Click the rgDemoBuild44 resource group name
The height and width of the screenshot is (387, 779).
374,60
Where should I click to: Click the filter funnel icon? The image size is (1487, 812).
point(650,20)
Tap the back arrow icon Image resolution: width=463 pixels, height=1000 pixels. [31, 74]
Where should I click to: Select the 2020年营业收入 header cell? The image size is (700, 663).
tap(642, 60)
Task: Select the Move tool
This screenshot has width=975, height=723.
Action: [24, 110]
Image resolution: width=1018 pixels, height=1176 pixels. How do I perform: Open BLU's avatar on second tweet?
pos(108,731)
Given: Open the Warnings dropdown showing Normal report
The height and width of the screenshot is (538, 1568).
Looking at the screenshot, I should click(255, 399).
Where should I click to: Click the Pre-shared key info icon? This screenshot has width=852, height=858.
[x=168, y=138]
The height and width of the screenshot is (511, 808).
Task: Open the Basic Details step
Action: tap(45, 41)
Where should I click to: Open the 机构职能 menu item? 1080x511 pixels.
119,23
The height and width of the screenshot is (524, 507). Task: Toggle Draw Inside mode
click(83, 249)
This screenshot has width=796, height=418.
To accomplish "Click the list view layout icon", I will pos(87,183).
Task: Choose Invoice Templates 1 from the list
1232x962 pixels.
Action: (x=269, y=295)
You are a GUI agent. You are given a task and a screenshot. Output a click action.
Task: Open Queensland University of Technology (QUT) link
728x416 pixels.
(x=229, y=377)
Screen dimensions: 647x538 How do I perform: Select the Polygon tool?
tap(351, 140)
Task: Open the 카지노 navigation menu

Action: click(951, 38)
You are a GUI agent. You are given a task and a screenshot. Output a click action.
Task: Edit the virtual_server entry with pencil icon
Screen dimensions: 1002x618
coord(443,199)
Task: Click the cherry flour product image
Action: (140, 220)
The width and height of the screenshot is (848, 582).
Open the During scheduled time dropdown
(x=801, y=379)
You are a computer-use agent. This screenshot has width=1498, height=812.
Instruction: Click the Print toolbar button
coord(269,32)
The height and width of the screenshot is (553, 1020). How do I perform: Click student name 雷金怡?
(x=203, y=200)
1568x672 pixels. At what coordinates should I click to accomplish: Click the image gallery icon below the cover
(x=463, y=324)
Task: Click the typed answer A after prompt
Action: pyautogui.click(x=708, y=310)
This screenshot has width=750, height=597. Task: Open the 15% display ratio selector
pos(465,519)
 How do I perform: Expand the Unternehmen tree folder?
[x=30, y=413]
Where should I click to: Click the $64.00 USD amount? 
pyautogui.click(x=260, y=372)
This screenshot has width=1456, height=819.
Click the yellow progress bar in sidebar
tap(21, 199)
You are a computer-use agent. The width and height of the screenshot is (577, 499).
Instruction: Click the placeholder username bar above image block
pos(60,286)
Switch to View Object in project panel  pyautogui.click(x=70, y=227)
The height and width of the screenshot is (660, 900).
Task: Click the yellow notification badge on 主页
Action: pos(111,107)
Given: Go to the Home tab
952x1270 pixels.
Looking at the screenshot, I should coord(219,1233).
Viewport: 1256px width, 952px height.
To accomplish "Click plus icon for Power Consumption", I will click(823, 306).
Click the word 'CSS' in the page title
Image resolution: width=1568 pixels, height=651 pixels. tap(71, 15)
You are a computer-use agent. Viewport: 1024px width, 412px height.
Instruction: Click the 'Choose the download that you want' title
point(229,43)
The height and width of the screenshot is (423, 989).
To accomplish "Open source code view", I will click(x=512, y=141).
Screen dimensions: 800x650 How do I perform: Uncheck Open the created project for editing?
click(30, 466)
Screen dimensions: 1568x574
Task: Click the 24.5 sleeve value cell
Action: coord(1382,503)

──────────

Write out the entire listing above once more. Keep it exact.

Task result =
Click the rgDemoBuild44 resource group name
The height and width of the screenshot is (387, 779).
374,60
Where should I click to: Click the filter funnel icon? The image size is (1487, 812).
point(650,20)
Tap the back arrow icon Image resolution: width=463 pixels, height=1000 pixels. [31, 74]
Where should I click to: Select the 2020年营业收入 header cell? The image size is (700, 663).
tap(642, 60)
Task: Select the Move tool
This screenshot has width=975, height=723.
Action: [24, 110]
Image resolution: width=1018 pixels, height=1176 pixels. How do I perform: Open BLU's avatar on second tweet?
pos(108,731)
Given: Open the Warnings dropdown showing Normal report
The height and width of the screenshot is (538, 1568).
Looking at the screenshot, I should click(255, 399).
Where should I click to: Click the Pre-shared key info icon? This screenshot has width=852, height=858.
[x=168, y=138]
The height and width of the screenshot is (511, 808).
Task: Open the Basic Details step
Action: tap(45, 41)
Where should I click to: Open the 机构职能 menu item? 1080x511 pixels.
119,23
The height and width of the screenshot is (524, 507). Task: Toggle Draw Inside mode
click(83, 249)
This screenshot has width=796, height=418.
To accomplish "Click the list view layout icon", I will pos(87,183).
Task: Choose Invoice Templates 1 from the list
1232x962 pixels.
Action: (x=269, y=295)
You are a GUI agent. You are given a task and a screenshot. Output a click action.
Task: Open Queensland University of Technology (QUT) link
728x416 pixels.
(x=229, y=377)
Screen dimensions: 647x538 How do I perform: Select the Polygon tool?
tap(351, 140)
Task: Open the 카지노 navigation menu

Action: click(951, 38)
You are a GUI agent. You are given a task and a screenshot. Output a click action.
Task: Edit the virtual_server entry with pencil icon
Screen dimensions: 1002x618
coord(443,199)
Task: Click the cherry flour product image
Action: (140, 220)
The width and height of the screenshot is (848, 582).
Open the During scheduled time dropdown
(x=801, y=379)
You are a computer-use agent. This screenshot has width=1498, height=812.
Instruction: Click the Print toolbar button
coord(269,32)
The height and width of the screenshot is (553, 1020). How do I perform: Click student name 雷金怡?
(x=203, y=200)
1568x672 pixels. At what coordinates should I click to accomplish: Click the image gallery icon below the cover
(x=463, y=324)
Task: Click the typed answer A after prompt
Action: pyautogui.click(x=708, y=310)
This screenshot has width=750, height=597. Task: Open the 15% display ratio selector
pos(465,519)
 How do I perform: Expand the Unternehmen tree folder?
[x=30, y=413]
Where should I click to: Click the $64.00 USD amount? 
pyautogui.click(x=260, y=372)
This screenshot has width=1456, height=819.
Click the yellow progress bar in sidebar
tap(21, 199)
You are a computer-use agent. The width and height of the screenshot is (577, 499).
Instruction: Click the placeholder username bar above image block
pos(60,286)
Switch to View Object in project panel  pyautogui.click(x=70, y=227)
The height and width of the screenshot is (660, 900).
Task: Click the yellow notification badge on 主页
Action: pos(111,107)
Given: Go to the Home tab
952x1270 pixels.
Looking at the screenshot, I should coord(219,1233).
Viewport: 1256px width, 952px height.
To accomplish "Click plus icon for Power Consumption", I will click(823, 306).
Click the word 'CSS' in the page title
Image resolution: width=1568 pixels, height=651 pixels. tap(71, 15)
You are a computer-use agent. Viewport: 1024px width, 412px height.
Instruction: Click the 'Choose the download that you want' title
point(229,43)
The height and width of the screenshot is (423, 989).
To accomplish "Open source code view", I will click(x=512, y=141).
Screen dimensions: 800x650 How do I perform: Uncheck Open the created project for editing?
click(30, 466)
Screen dimensions: 1568x574
Task: Click the 24.5 sleeve value cell
Action: coord(1382,503)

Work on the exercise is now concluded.